One factor that explains the lack of congestion is that people in Suzhou–just like Americans–stay at home more. Newer apartments are quite spacious, and almost all units are south-facing, with copious daylight. And with internet and big-screen TVs. So I am not saying this new world is ideal, but I can certainly refute the presumption that tower-blocks = teeming streets. If anything, this neighborhood commercial street has a homey, village-like feel. It reminds me of Jane Jacobs’ arguments about Greenwich Village, fifty years ago.
From a distance you can see two eras of housing in Suzhou.
Using higher-strength concrete, developers are now able to design buildings with very generous windows.
Still, the scale and abruptness of new housing developments is a little shocking. What was here two years ago? Farmland? A water-village?
Americans and Brits had miserable experiences with high-rise public housing. We tend to associate that scale and style of construction white flight, “urban malaise,” and authoritarian regimes. I expect that an English-language film director would look at this site as the ideal place to shoot a dystopian film. But as Kate Bristol pointed out in “the Pruitt-Igoe Myth” back in 1991, high-rise design had nothing to do with the failures of housing projects which were horribly mismanaged. The failure of Pruitt-Igoe–and all the public housing in the U.S.–boils down to racist practices of segregation and neglect.
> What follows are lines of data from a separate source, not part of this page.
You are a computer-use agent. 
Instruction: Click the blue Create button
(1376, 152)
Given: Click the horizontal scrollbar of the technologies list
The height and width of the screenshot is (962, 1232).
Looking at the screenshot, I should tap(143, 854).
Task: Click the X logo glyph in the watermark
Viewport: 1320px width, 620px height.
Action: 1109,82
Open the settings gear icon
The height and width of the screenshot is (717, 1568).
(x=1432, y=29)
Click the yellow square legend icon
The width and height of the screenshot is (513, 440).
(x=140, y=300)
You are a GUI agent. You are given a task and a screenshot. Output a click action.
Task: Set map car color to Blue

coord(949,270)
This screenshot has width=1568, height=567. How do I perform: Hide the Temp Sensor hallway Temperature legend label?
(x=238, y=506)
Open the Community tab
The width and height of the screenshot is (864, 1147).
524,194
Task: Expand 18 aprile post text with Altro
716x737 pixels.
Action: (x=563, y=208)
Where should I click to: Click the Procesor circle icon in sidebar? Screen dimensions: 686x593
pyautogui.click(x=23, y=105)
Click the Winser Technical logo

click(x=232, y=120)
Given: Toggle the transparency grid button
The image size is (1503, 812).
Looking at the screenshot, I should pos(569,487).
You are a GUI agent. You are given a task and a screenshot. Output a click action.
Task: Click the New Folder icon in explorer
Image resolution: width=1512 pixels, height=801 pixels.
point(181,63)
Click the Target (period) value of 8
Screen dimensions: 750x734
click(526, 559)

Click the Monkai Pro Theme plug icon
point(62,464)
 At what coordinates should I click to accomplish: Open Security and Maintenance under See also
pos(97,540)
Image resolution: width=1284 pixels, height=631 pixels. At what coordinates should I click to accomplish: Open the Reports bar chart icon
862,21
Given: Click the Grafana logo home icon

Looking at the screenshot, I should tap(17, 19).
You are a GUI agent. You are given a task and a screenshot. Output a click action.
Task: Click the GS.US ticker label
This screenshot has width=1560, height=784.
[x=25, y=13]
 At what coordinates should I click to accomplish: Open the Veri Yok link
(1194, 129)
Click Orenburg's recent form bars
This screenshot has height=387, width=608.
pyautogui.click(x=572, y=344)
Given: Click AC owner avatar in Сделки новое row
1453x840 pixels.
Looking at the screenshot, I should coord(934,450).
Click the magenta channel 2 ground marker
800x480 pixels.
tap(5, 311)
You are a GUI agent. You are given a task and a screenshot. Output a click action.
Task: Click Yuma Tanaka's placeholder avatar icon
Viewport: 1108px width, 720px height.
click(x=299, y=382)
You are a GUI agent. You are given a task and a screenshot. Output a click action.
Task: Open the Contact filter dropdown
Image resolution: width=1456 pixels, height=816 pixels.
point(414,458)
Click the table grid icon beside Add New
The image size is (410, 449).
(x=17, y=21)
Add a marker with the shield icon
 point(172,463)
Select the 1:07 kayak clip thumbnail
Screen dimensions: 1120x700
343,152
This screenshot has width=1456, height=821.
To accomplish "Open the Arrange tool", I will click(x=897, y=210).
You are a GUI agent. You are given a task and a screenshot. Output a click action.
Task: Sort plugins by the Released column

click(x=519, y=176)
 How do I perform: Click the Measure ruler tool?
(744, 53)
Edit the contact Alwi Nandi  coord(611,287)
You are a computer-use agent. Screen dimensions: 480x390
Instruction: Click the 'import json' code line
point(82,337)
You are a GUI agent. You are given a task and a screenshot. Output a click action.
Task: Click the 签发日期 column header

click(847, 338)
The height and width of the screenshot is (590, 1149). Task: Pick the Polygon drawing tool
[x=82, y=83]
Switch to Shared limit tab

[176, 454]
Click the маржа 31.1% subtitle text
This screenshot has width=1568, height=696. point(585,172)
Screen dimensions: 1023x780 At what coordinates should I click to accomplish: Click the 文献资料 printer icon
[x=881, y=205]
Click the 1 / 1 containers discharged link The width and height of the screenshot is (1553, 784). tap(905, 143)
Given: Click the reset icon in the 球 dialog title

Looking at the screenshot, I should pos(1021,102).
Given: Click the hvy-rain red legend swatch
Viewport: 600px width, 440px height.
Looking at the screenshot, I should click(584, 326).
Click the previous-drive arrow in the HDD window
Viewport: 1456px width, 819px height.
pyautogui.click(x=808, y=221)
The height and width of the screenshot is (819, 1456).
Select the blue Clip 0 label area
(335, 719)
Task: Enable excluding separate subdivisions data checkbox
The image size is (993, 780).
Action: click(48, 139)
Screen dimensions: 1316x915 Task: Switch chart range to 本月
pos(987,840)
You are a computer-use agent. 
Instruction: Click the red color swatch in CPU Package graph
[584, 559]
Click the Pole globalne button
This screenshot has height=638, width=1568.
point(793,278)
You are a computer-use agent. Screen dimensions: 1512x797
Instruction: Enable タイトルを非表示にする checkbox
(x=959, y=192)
Such practices would (and did) render even a two-storey apartment complex into a dangerous nightmare.
In essence, Americans misread high-rise housing, and link them to vivid but misleading conclusions which distract us from real accountability for our very painful social failings. Worse, the dissemble-and-distract policy of avoiding open acknowledgment of our racism has another unfortunate side-effect: we have become utterly phobic about rebuilding our cities with mid-rise and high-rise housing.
Meanwhile we keep wondering why the housing supply in center-cities is so limited and expensive. “The market”, you say? The market in U.S. cities would result in buildings like the ones pictured above. No, as in so many domains of the U.S. economy, social prejudices override ‘market logic.’ Frankly, the urban housing market is freer here in China than in the U.S. Hmmm.